The geodata provider will help IBM let non-techies track things like sales, real estate values, and citizen complaints by address.
The catchphrase “artificial intelligence” may be ubiquitous, but it’s hard to find people who actually know how to use it. That discrepancy represents an opportunity for products like Watson Analytics, IBM’s point-and-click AI tool that lets non-experts analyze business data by asking questions in colloquial speech. In recent years, IBM has been building out the data sources that Watson Analytics can draw from—and is now adding granular mapping info through a deal with geodata provider Mapbox.
Watson Analytics is not the sexiest form of AI—pretty far from Ex Machina.

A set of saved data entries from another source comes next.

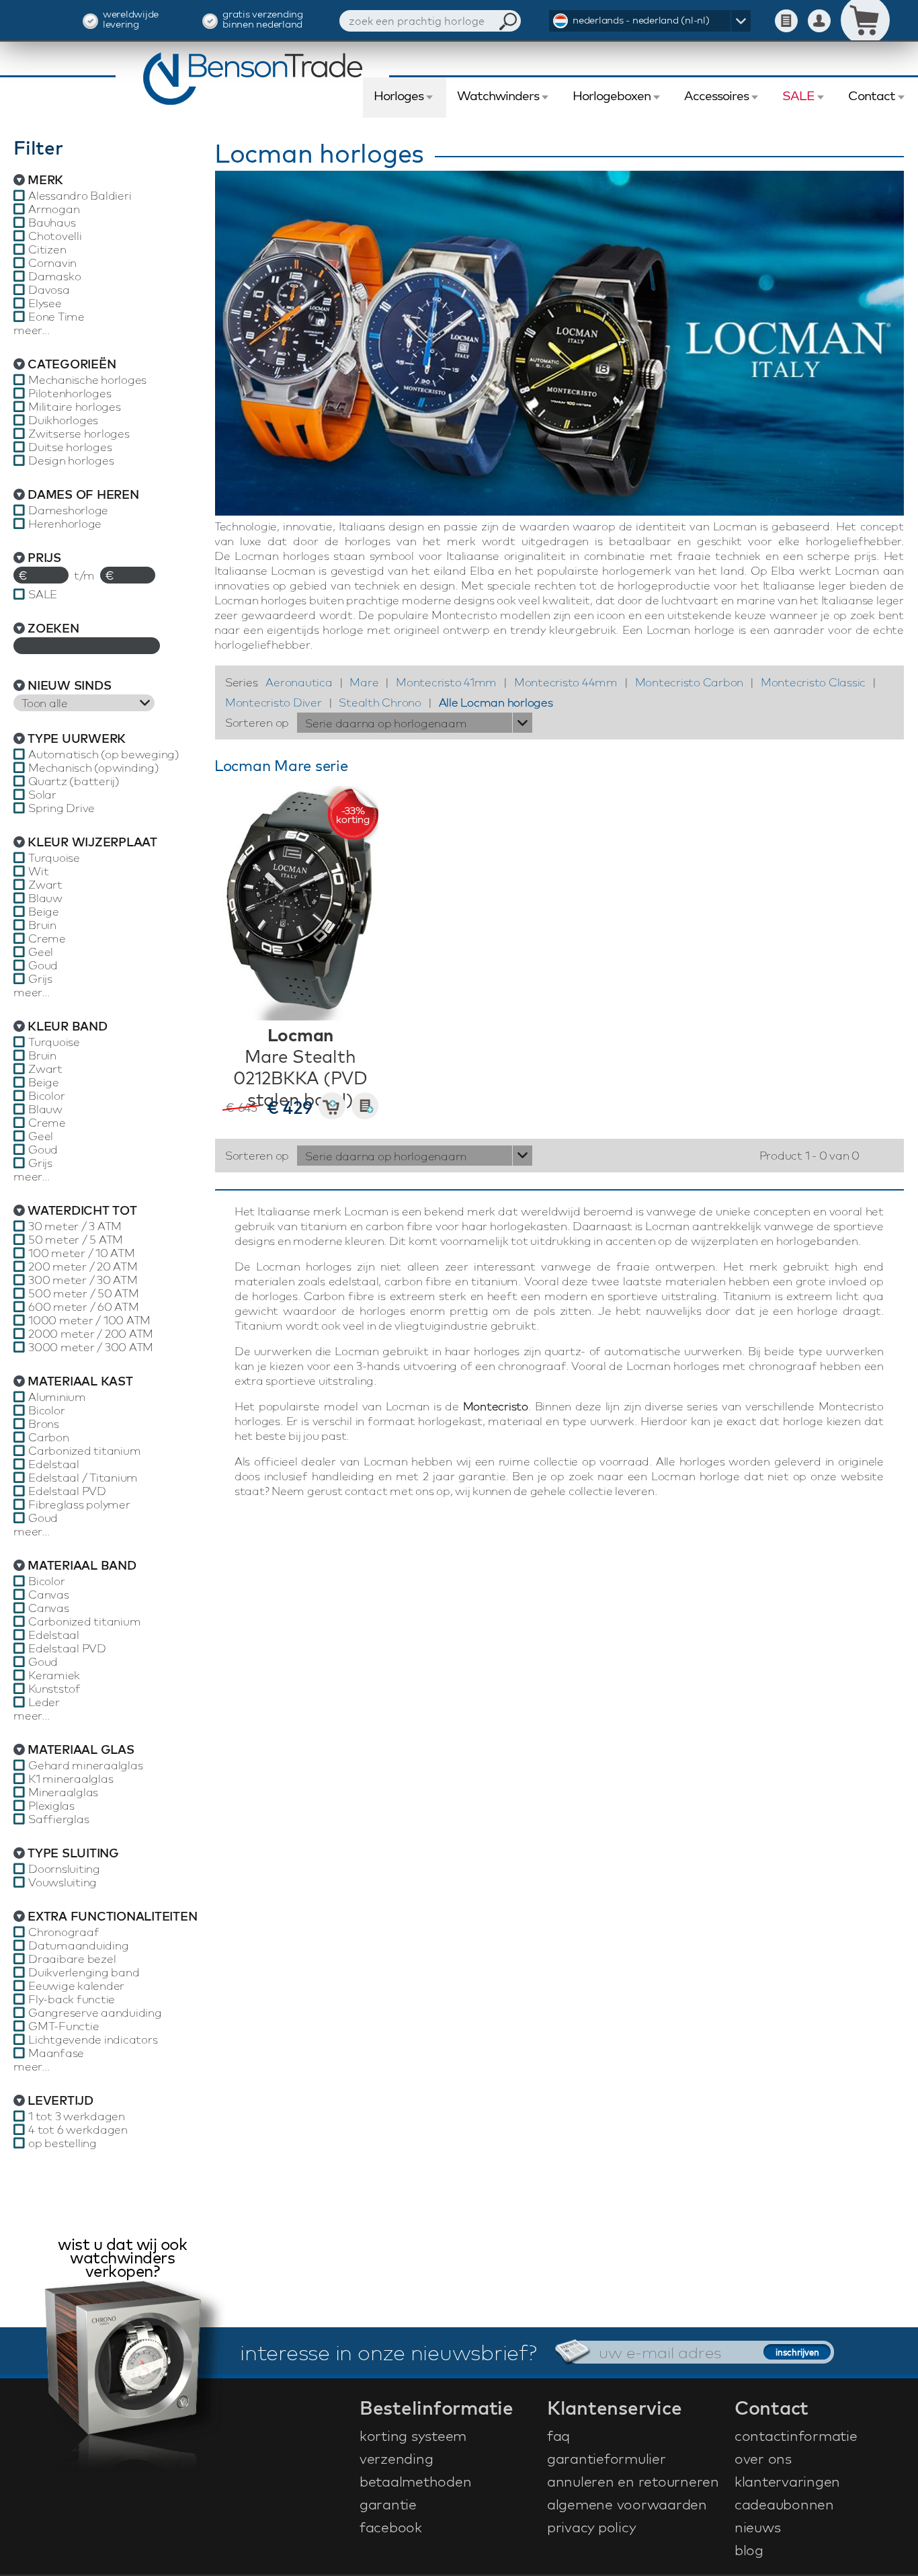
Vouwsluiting (62, 1882)
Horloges (398, 95)
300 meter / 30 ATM (83, 1280)
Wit (38, 871)
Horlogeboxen (612, 95)
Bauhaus (51, 222)
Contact (871, 95)
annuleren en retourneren (633, 2481)
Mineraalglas (63, 1792)
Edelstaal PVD (67, 1491)
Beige (43, 911)
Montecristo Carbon (689, 682)
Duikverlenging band (83, 1972)
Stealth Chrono (380, 702)
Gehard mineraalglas (85, 1765)
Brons (43, 1424)
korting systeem (413, 2435)
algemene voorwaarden (627, 2504)
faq (558, 2435)
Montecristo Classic (813, 682)
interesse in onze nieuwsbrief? (388, 2352)
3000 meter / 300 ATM (90, 1347)
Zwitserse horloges (79, 433)
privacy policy (591, 2527)
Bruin (42, 925)
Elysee (45, 303)
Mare (363, 682)
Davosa (49, 289)
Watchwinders (498, 95)
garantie (388, 2504)
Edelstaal (53, 1464)
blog (749, 2550)
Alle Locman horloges (496, 702)
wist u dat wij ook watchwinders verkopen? (122, 2259)
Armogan (53, 209)
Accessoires (716, 95)
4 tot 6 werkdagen (78, 2129)
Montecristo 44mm (566, 682)
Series (241, 682)
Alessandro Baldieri (79, 195)
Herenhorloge (64, 523)
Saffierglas (58, 1819)
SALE (798, 95)
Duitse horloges (70, 447)
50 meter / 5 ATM (75, 1239)
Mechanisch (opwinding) (93, 767)
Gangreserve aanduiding (95, 2012)
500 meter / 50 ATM (83, 1293)
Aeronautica (298, 682)
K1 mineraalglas (70, 1778)
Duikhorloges (63, 420)
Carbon (48, 1437)
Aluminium (57, 1397)
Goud (43, 965)
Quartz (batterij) (74, 781)
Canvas (48, 1594)
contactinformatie (796, 2435)
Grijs (40, 978)
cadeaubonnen (784, 2504)
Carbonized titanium (84, 1450)
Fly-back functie (71, 1999)
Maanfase (56, 2053)
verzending (396, 2458)
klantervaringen (787, 2481)
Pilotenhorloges (69, 393)
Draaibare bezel (72, 1959)
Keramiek (54, 1675)
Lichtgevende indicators (92, 2039)
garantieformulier (606, 2458)
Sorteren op (257, 722)
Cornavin (52, 263)
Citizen (47, 249)
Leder (44, 1702)
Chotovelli (55, 236)
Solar (42, 794)
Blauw (45, 898)
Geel (40, 952)
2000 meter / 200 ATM (90, 1333)
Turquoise (54, 857)
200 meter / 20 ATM (83, 1266)
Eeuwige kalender (76, 1986)
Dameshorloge (68, 510)
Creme (47, 938)
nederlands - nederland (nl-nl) (641, 19)
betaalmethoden (416, 2481)
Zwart (45, 884)
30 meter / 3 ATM (75, 1226)
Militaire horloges (74, 406)
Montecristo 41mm (446, 682)
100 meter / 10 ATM (81, 1253)
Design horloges (71, 460)
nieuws (758, 2527)
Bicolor (46, 1095)
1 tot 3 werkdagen (76, 2116)
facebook (391, 2527)
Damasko (54, 276)
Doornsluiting (64, 1869)
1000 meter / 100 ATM (89, 1320)
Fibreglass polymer (79, 1504)
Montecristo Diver (273, 702)
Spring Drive (61, 808)
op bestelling (62, 2143)
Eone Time (56, 316)
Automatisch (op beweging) (103, 754)
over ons (763, 2458)
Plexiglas (51, 1805)
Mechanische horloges (87, 380)
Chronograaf (63, 1932)
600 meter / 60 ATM (83, 1307)
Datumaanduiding (78, 1945)
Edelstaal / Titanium (83, 1477)
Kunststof (54, 1688)
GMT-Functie (63, 2026)
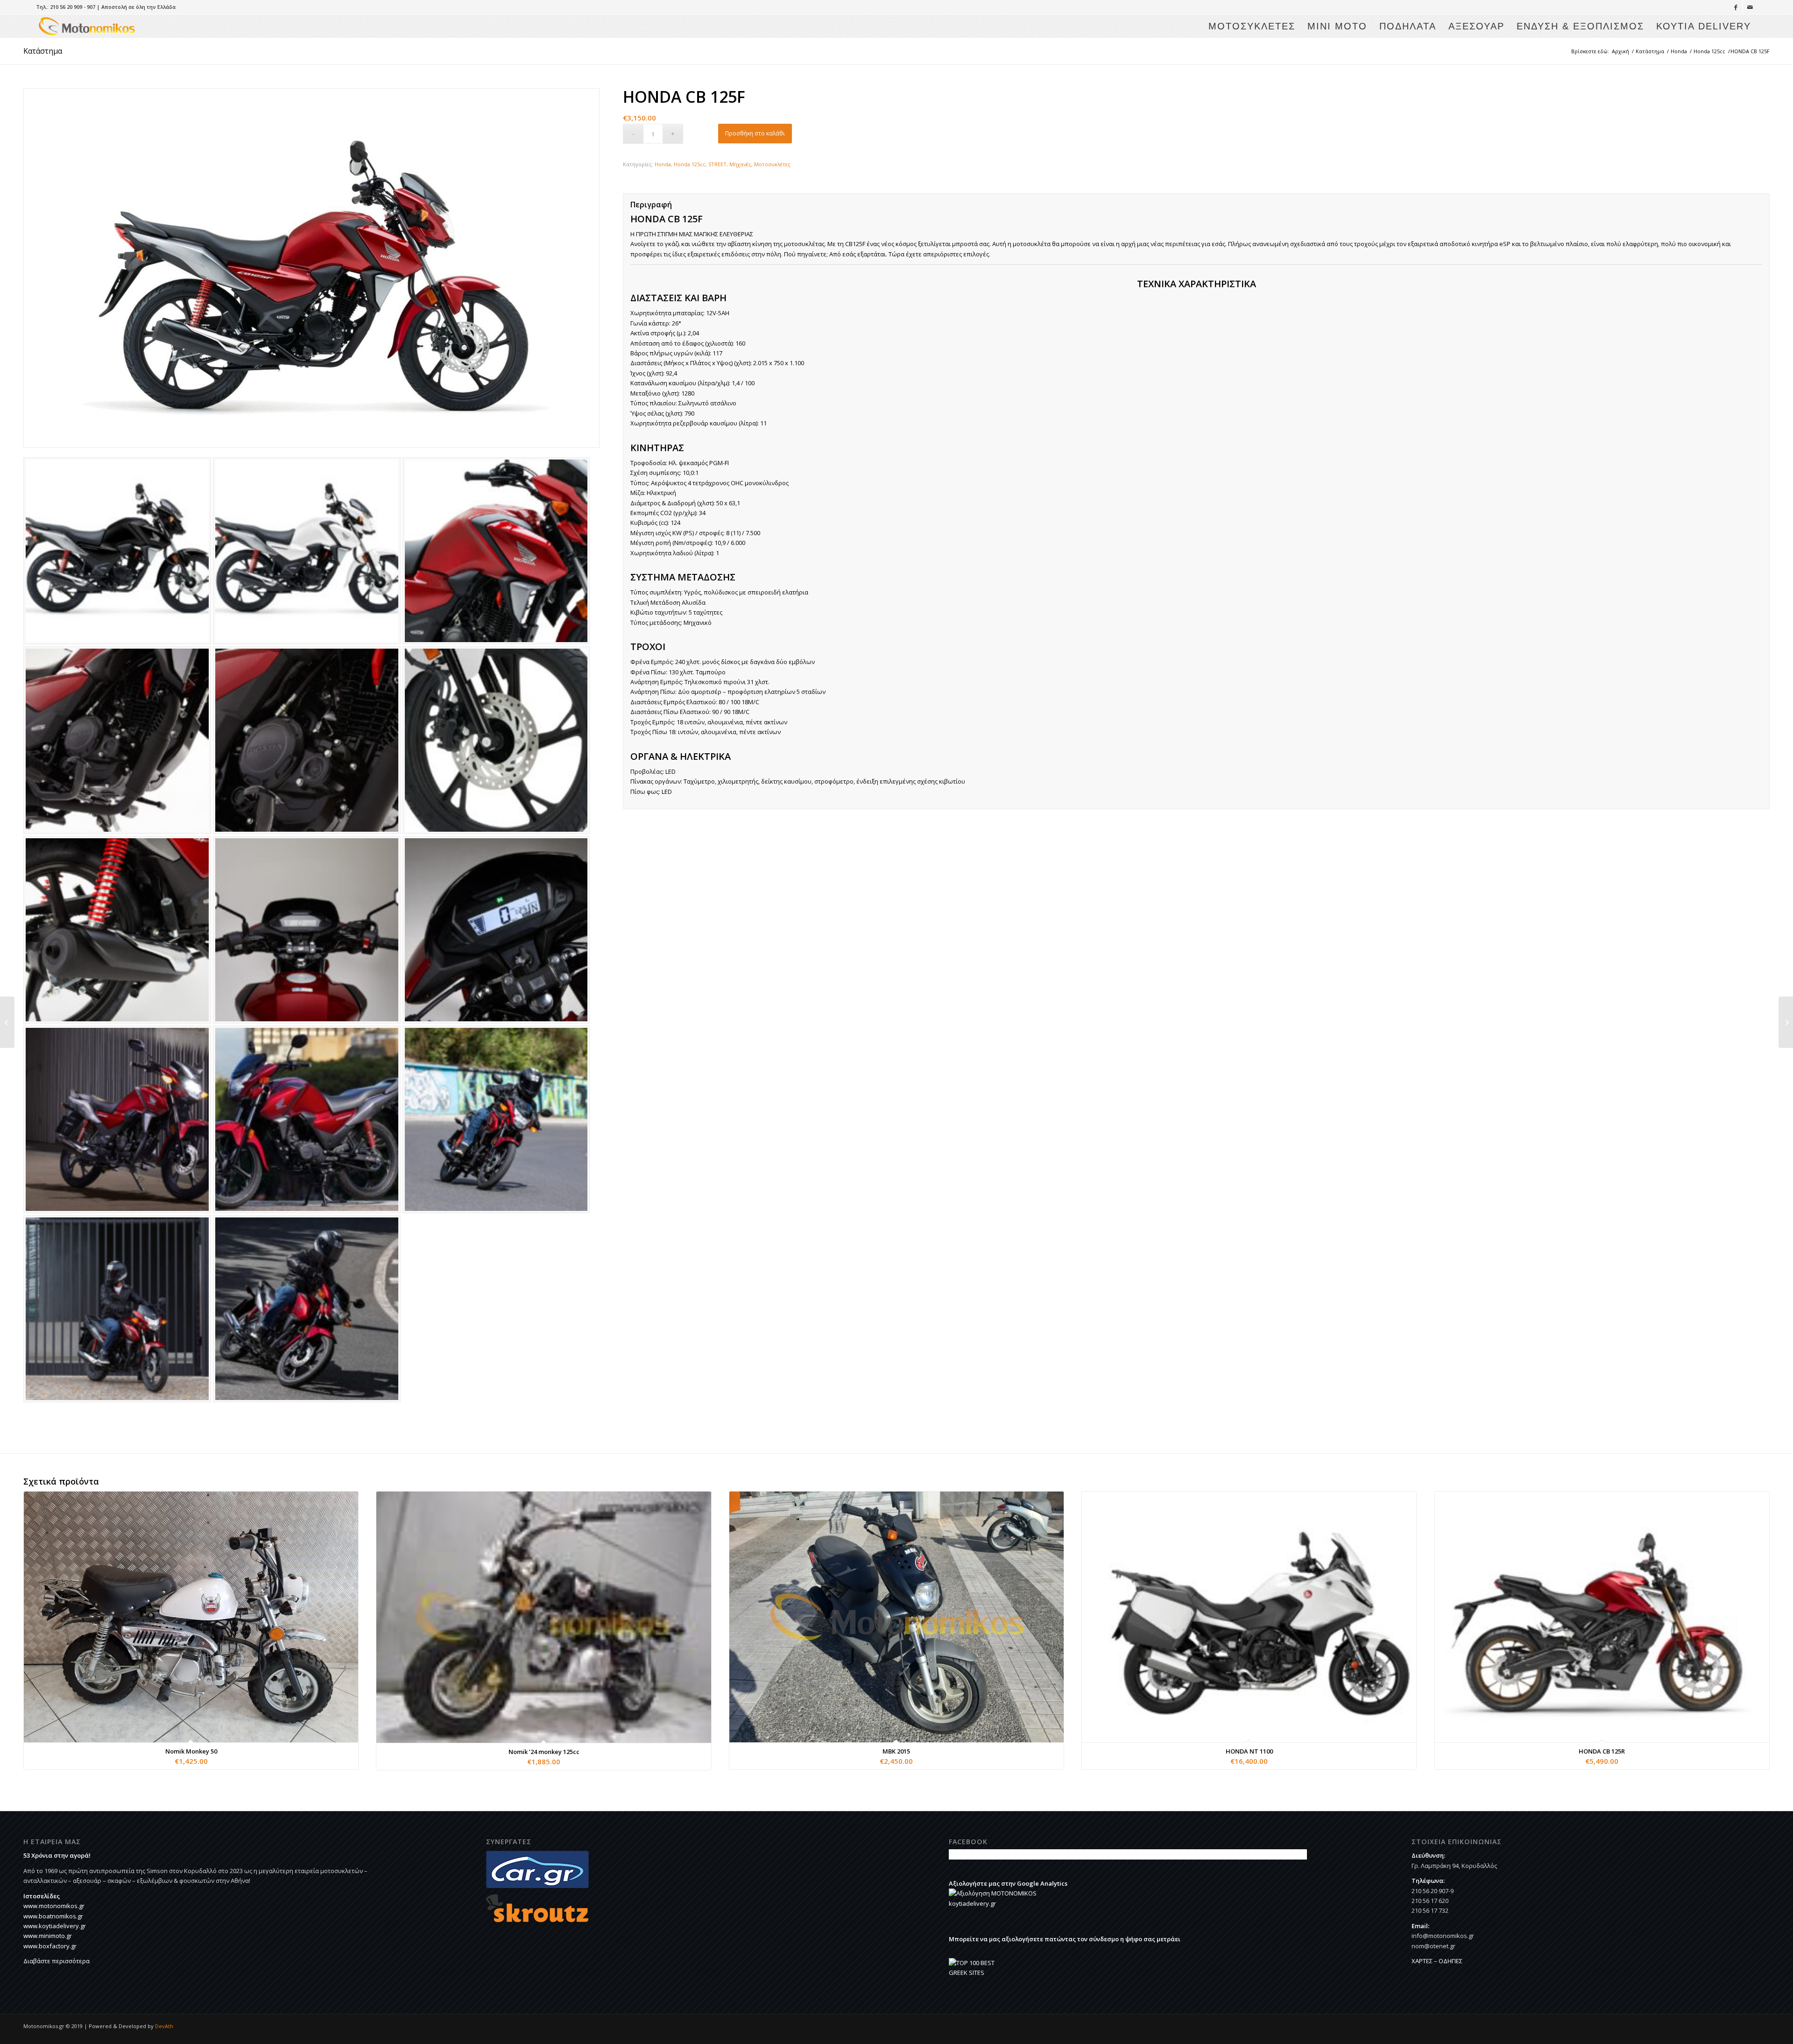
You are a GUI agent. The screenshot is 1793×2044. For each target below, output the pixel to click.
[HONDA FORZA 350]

But it’s attractive to people in fields like marketing, who can start with as little as a spreadsheet of sales figures and get artificial insights into how and where they might sell more product. (Single user accounts range from free to $80 per month.) Since announcing Watson Analytics in September 2014, IBM has been adding built-in data sources that customers can pair with their uploads. In March, 2015, it announced a deal with Twitter to let Watson Analytics users study online chatter. That same month, IBM also made a deal for detailed meteorological data from The Weather Company (owner of The Weather Channel and Weather Underground)—including moving its data to IBM’s cloud. A few months later, IBM purchased The Weather Company, a deal that closed in January 2016.
“For all these companies, the signal may not be in your own data,” says Marc Altshuller, IBM’s general manager of business analytics. “Most likely, the signal is in a combination of market data like what Mapbox has, plus your own internal data.”